Dr Mark Matfield, scientific consultant for the St Andrews-based Association for International Cancer Research, said: "We have known for some time that curcumin has anti-cancer effects, but this study has really advanced our understanding of exactly how this works. The finding that curcumin can decrease the spread of cancer when it is treated with Taxol is really interesting and potentially very important.

"However, as the authors of this study pointed out, these are only preliminary findings. The crucial next stage is to confirm these findings in patients suffering from lung cancer."
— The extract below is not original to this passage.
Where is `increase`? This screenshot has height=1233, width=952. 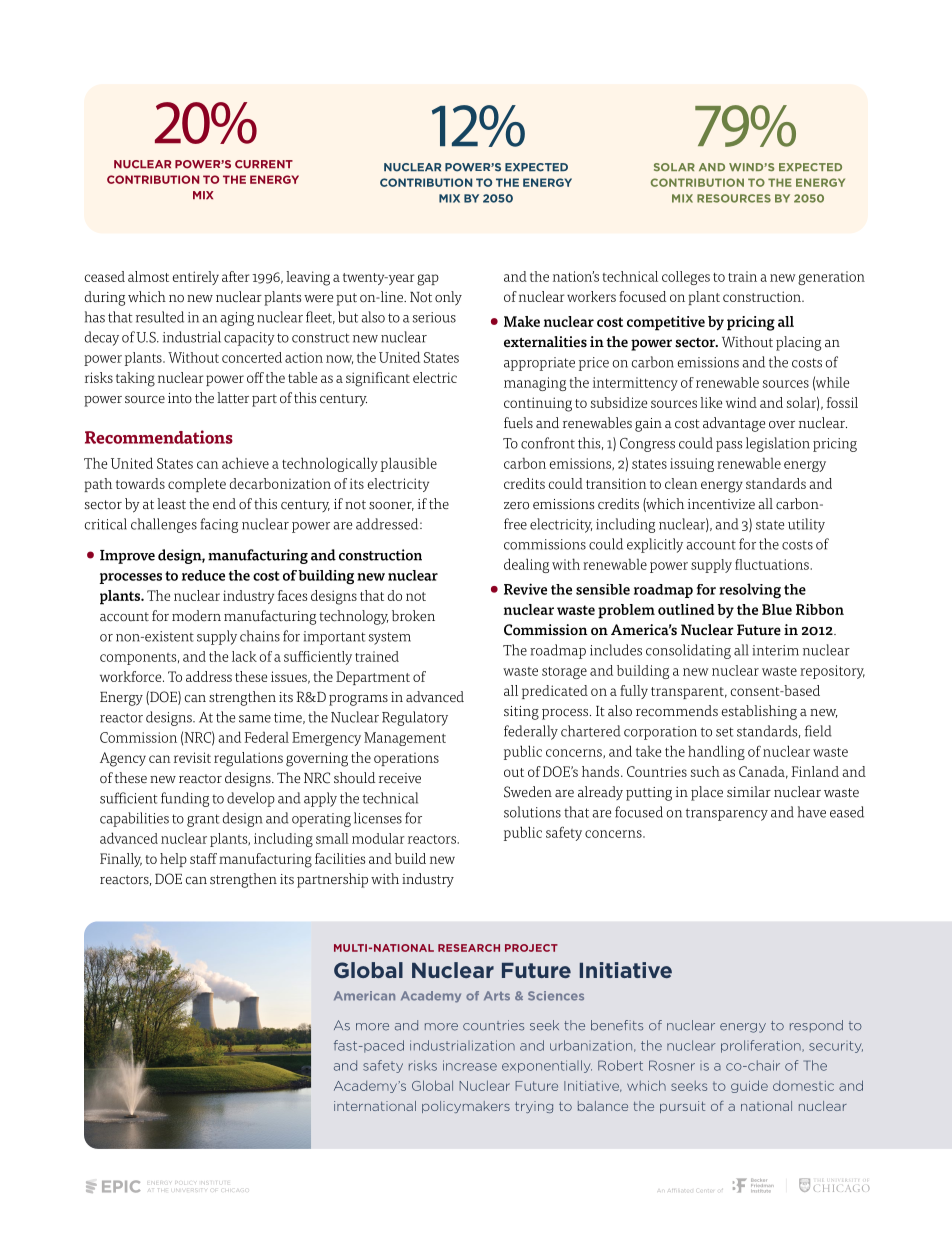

Dr Julie Sharp, senior cancer information officer at Cancer Research UK, said: "A number of laboratory studies have suggested that curcumin could be used to treat and even prevent some types of cancer. But, as yet there is no evidence confirming this in humans. These findings will need to be followed up with clinical trials in humans."

Hotly tipped as healthy

CURRIES and other kinds of Indian food have long been suspected of having anti-cancer properties.

The main reason is that, in many parts of the sub-continent, there are much lower rates of several types of cancers affecting the gut.

Curcumin is a member of the ginger family and is extracted from the root of the curcuma longa plant.

It is widely prescribed in Indian medicine for liver disorders, rheumatism, diabetic wounds, a runny nose, coughs and sinusitis.

Traditional Chinese medicine also uses it for abdominal pain.